[RECORDS SHOWN — start]

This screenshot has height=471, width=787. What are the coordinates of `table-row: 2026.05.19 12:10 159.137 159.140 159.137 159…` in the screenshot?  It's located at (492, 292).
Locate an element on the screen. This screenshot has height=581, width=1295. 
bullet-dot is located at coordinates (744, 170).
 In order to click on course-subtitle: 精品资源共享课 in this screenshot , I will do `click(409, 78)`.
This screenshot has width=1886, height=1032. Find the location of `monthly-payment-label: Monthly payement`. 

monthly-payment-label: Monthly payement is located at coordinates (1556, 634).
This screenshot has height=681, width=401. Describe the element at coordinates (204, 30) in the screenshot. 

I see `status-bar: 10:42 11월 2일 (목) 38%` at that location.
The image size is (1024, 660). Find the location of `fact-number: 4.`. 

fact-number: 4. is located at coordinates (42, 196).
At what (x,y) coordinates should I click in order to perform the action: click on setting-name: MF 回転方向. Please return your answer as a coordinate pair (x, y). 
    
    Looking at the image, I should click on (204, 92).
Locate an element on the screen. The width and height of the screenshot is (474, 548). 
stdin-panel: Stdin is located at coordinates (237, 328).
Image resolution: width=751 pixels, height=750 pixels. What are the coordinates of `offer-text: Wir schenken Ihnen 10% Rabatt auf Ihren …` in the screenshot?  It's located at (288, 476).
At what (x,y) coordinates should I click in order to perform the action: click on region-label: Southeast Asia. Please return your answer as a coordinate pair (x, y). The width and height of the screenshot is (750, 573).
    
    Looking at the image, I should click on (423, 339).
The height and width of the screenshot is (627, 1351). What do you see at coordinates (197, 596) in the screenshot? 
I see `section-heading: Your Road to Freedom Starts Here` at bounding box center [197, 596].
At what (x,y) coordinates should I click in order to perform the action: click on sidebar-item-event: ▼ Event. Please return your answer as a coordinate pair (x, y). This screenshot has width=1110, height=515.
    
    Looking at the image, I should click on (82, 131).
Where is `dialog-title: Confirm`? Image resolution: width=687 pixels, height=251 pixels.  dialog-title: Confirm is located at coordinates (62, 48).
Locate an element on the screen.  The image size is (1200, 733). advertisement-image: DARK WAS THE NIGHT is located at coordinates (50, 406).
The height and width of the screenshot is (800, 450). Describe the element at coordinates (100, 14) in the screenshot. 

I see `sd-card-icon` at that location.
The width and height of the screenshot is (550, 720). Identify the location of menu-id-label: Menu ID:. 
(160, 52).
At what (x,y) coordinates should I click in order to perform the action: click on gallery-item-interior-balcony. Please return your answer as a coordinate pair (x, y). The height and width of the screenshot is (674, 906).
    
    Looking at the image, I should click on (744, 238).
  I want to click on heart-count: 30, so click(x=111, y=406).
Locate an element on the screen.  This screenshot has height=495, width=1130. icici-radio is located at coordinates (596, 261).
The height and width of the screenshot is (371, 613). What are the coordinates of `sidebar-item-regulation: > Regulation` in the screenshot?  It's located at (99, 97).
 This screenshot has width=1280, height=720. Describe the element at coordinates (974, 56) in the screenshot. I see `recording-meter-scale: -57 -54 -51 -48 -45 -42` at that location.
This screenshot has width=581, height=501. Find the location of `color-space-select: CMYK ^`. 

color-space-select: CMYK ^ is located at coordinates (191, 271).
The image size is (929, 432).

[RECORDS SHOWN — finish]

- [TASK INSTRUCTIONS]: Print all of the records above again, word for word and with nothing changed.

- [ANSWER SECTION]:
This screenshot has height=471, width=787. What are the coordinates of `table-row: 2026.05.19 12:10 159.137 159.140 159.137 159…` in the screenshot?  It's located at (492, 292).
Locate an element on the screen. This screenshot has height=581, width=1295. 
bullet-dot is located at coordinates (744, 170).
 In order to click on course-subtitle: 精品资源共享课 in this screenshot , I will do `click(409, 78)`.
This screenshot has width=1886, height=1032. Find the location of `monthly-payment-label: Monthly payement`. 

monthly-payment-label: Monthly payement is located at coordinates (1556, 634).
This screenshot has height=681, width=401. Describe the element at coordinates (204, 30) in the screenshot. 

I see `status-bar: 10:42 11월 2일 (목) 38%` at that location.
The image size is (1024, 660). Find the location of `fact-number: 4.`. 

fact-number: 4. is located at coordinates (42, 196).
At what (x,y) coordinates should I click in order to perform the action: click on setting-name: MF 回転方向. Please return your answer as a coordinate pair (x, y). 
    
    Looking at the image, I should click on (204, 92).
Locate an element on the screen. The width and height of the screenshot is (474, 548). 
stdin-panel: Stdin is located at coordinates (237, 328).
Image resolution: width=751 pixels, height=750 pixels. What are the coordinates of `offer-text: Wir schenken Ihnen 10% Rabatt auf Ihren …` in the screenshot?  It's located at (288, 476).
At what (x,y) coordinates should I click in order to perform the action: click on region-label: Southeast Asia. Please return your answer as a coordinate pair (x, y). The width and height of the screenshot is (750, 573).
    
    Looking at the image, I should click on (423, 339).
The height and width of the screenshot is (627, 1351). What do you see at coordinates (197, 596) in the screenshot? 
I see `section-heading: Your Road to Freedom Starts Here` at bounding box center [197, 596].
At what (x,y) coordinates should I click in order to perform the action: click on sidebar-item-event: ▼ Event. Please return your answer as a coordinate pair (x, y). This screenshot has width=1110, height=515.
    
    Looking at the image, I should click on (82, 131).
Where is `dialog-title: Confirm`? Image resolution: width=687 pixels, height=251 pixels.  dialog-title: Confirm is located at coordinates (62, 48).
Locate an element on the screen.  The image size is (1200, 733). advertisement-image: DARK WAS THE NIGHT is located at coordinates (50, 406).
The height and width of the screenshot is (800, 450). Describe the element at coordinates (100, 14) in the screenshot. 

I see `sd-card-icon` at that location.
The width and height of the screenshot is (550, 720). Identify the location of menu-id-label: Menu ID:. 
(160, 52).
At what (x,y) coordinates should I click in order to perform the action: click on gallery-item-interior-balcony. Please return your answer as a coordinate pair (x, y). The height and width of the screenshot is (674, 906).
    
    Looking at the image, I should click on (744, 238).
  I want to click on heart-count: 30, so click(x=111, y=406).
Locate an element on the screen.  This screenshot has height=495, width=1130. icici-radio is located at coordinates (596, 261).
The height and width of the screenshot is (371, 613). What are the coordinates of `sidebar-item-regulation: > Regulation` in the screenshot?  It's located at (99, 97).
 This screenshot has width=1280, height=720. Describe the element at coordinates (974, 56) in the screenshot. I see `recording-meter-scale: -57 -54 -51 -48 -45 -42` at that location.
This screenshot has width=581, height=501. Find the location of `color-space-select: CMYK ^`. 

color-space-select: CMYK ^ is located at coordinates (191, 271).
The image size is (929, 432).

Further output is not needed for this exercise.